======== TASK DATA ========

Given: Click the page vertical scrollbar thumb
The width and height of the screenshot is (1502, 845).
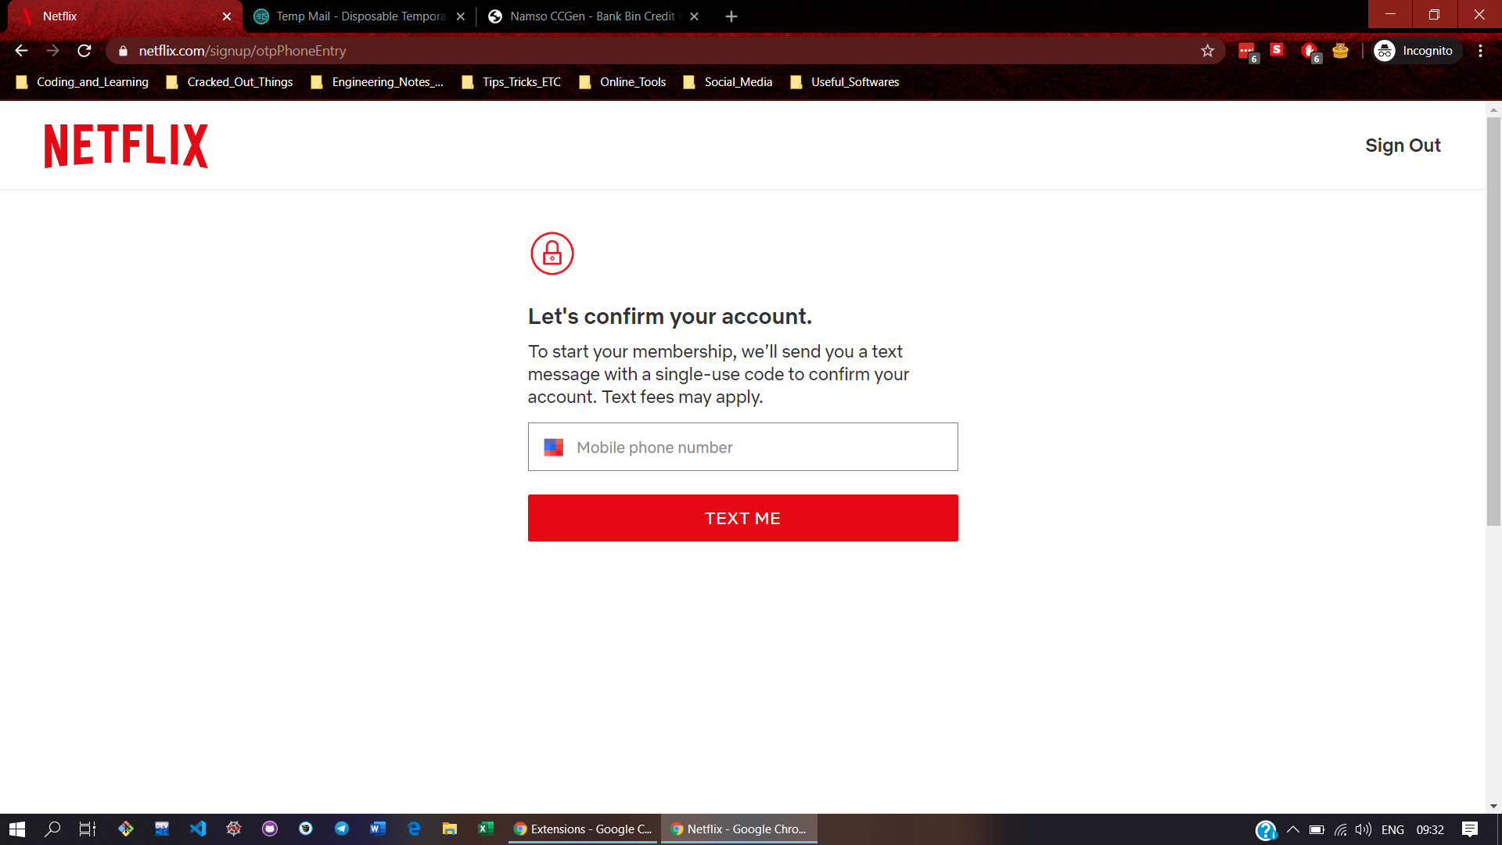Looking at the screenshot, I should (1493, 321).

========
======== TASK DATA ========

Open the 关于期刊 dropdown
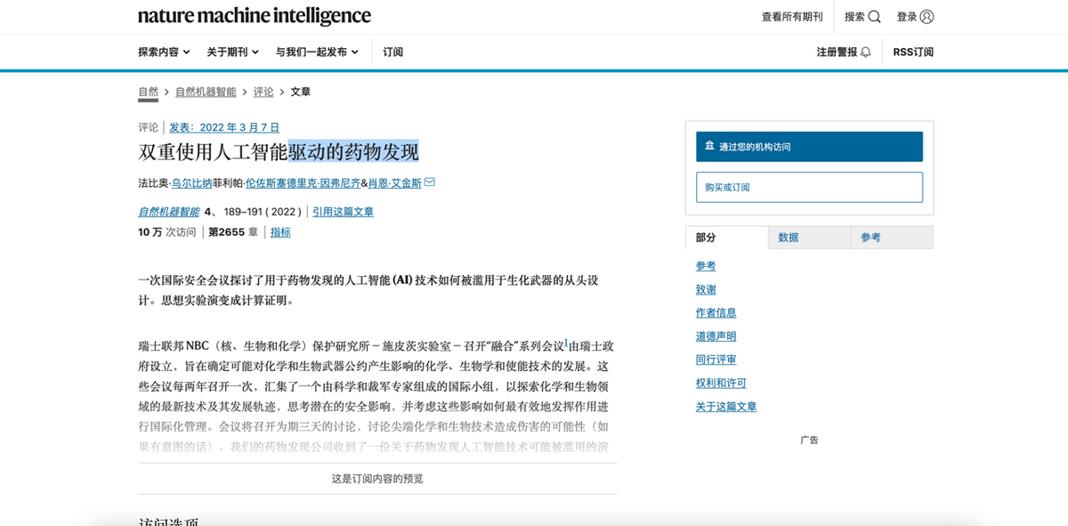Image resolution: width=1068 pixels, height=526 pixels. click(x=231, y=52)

========
======== TASK DATA ========

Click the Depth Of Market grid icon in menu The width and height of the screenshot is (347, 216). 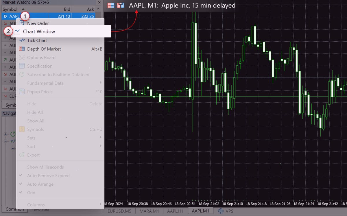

========

> **PROMPT**:
Rewrite the listing from the line holding "Given: Click the" through the line holding "Looking at the", inclusive, as a two-column CSV with the headers request and answer. Put each in one quoted field with line breaks turned into spaces, and leave the pictures out.

> **WRITTEN RESPONSE**:
request,answer
"Given: Click the page vertical scrollbar thumb The width and height of the screenshot is (1502, 845).","Looking at the screenshot, I should (1493, 321)."